Social researcher Sawsan Al-Ubaidi said that sometimes little girls are kidnapped, raped and then killed, even after the ransom is paid. One such case is Hanaa Al-Husaini , 12 years old girl, who was kidnapped in front of her house in the Al-Karradah district in Baghdad. Her corpse was found after she was raped and left in the street.
Some politicians and many citizens believe that kidnapping children is not such a spontaneous activity, that there are political agendas behind the kidnappings.
Ali Shubbar, a Human Rights Member in the Parliament is convinced that there are terrorist organizations behind such recurrent kidnapping crimes, and that there might also be foreign agendas behind this phenomenon. This suspicion is reinforced by the fake attempts and threats of kidnapping, which occur very regularly and create an environment of fear.
An anonymous source in the Ministry of Interior assured that the issue is bigger than kidnapping for a ransom, because organized gangs are currently operating in Iraq and they are supervised by human traffickers and people who work in the prostitution sector. It’s not only about selling girls for sexual pleasure. Rather, it’s about selling human organs, or using the kidnapped girls for pregnancy purposes to sell the new born babies to sell them on the International market.
Whatever the motives of the kidnappers, the consequences can be easily predicted: a decrease in school attendance, children who have to stay inside the house, the parents who live in a constant state of fear and have to accompany their children wherever they go etc. In such circumstances it’s impossible to restore community life, impossible to give a decent education to a whole generation of young Iraqis. But maybe that’s exactly the intention, to keep the Iraqi populace in a constant state of fear and chaos.

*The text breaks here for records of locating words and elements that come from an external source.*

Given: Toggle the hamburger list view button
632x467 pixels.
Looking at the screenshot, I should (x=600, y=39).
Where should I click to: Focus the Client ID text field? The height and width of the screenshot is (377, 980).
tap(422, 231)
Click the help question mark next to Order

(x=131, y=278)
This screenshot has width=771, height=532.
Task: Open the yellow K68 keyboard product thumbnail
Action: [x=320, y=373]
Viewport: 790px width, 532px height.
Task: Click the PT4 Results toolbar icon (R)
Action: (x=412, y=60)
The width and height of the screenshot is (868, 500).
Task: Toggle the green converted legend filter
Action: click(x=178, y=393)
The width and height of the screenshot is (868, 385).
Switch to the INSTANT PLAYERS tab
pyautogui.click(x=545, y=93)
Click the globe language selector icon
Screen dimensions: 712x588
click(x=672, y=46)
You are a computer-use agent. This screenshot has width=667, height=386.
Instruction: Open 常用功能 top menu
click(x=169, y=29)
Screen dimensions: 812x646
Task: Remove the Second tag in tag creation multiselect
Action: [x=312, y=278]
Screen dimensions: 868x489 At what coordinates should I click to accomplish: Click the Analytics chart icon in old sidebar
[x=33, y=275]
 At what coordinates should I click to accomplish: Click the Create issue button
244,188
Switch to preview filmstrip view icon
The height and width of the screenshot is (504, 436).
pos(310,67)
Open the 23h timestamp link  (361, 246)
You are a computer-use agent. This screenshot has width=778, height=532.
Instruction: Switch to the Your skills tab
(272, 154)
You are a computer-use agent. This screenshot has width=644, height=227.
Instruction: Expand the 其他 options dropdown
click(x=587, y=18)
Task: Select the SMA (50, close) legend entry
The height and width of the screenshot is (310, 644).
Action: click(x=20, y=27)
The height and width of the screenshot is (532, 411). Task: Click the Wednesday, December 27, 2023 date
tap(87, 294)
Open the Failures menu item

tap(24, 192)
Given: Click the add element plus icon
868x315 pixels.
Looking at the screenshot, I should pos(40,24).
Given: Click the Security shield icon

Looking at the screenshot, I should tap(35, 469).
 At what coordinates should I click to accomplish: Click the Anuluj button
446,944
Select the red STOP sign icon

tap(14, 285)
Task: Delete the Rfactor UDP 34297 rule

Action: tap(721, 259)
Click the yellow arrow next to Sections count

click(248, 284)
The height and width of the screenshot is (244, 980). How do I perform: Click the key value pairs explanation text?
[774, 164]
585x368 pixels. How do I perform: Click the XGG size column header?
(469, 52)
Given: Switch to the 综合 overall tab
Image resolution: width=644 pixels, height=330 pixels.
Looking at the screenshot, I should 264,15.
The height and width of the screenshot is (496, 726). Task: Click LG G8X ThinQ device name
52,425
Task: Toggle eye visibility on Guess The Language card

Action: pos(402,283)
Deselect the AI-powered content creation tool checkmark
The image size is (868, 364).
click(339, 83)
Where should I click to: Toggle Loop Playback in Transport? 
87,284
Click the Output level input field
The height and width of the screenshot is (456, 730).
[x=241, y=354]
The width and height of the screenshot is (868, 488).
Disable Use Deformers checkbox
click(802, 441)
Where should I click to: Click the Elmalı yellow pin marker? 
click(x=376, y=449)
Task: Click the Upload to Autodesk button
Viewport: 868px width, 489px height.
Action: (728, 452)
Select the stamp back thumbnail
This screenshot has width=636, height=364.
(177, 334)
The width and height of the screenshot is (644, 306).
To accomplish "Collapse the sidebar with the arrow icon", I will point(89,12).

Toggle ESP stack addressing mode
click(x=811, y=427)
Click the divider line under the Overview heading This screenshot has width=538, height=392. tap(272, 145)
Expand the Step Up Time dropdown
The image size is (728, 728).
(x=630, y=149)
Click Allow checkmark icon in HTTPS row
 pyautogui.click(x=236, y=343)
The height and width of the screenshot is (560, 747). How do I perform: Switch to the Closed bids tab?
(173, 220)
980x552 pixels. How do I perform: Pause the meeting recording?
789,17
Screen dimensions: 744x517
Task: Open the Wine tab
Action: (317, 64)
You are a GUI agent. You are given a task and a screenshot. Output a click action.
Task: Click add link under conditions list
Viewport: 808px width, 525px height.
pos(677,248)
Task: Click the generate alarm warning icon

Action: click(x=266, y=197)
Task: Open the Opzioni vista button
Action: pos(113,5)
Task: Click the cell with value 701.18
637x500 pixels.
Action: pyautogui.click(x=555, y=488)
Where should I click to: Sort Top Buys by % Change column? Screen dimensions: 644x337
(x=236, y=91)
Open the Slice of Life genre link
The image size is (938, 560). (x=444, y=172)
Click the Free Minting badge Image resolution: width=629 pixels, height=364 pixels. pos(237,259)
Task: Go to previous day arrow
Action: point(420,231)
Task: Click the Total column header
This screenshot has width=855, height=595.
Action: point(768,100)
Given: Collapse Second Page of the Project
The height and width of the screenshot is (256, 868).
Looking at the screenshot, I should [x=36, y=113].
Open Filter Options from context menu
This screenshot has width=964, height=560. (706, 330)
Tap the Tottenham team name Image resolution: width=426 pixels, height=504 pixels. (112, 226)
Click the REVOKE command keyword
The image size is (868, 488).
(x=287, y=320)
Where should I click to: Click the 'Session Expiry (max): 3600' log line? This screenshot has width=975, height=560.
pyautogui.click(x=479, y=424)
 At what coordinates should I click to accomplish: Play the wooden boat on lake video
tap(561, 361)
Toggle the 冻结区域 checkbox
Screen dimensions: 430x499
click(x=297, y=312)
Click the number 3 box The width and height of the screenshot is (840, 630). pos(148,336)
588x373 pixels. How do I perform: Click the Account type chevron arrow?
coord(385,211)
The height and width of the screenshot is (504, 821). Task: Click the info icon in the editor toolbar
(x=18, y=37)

Iraqi orphans are extremely vulnerable and are an easy target for criminal gangs. A recent survey in Iraq, revealed in a BBC article of 28 November, found that between 800,000 to a million Iraqi children have lost one or both of their parents. According to aid workers this figure is a conservative estimate of the many thousands growing up in the shadow of violence. The phenomenal rise in the number of Iraqi orphans has created a social crisis in a country that has less than 200 social workers and psychiatrists put together, for a population of 30 million people. It has no child protection laws. Officials say that desperately needed welfare legislation has been held hostage to sectarian squabbling in parliament.  In the meantime these orphans are being kidnapped by human traffickers and sold for their organs. Some of them are abducted by terrorist groups and forced to work for them.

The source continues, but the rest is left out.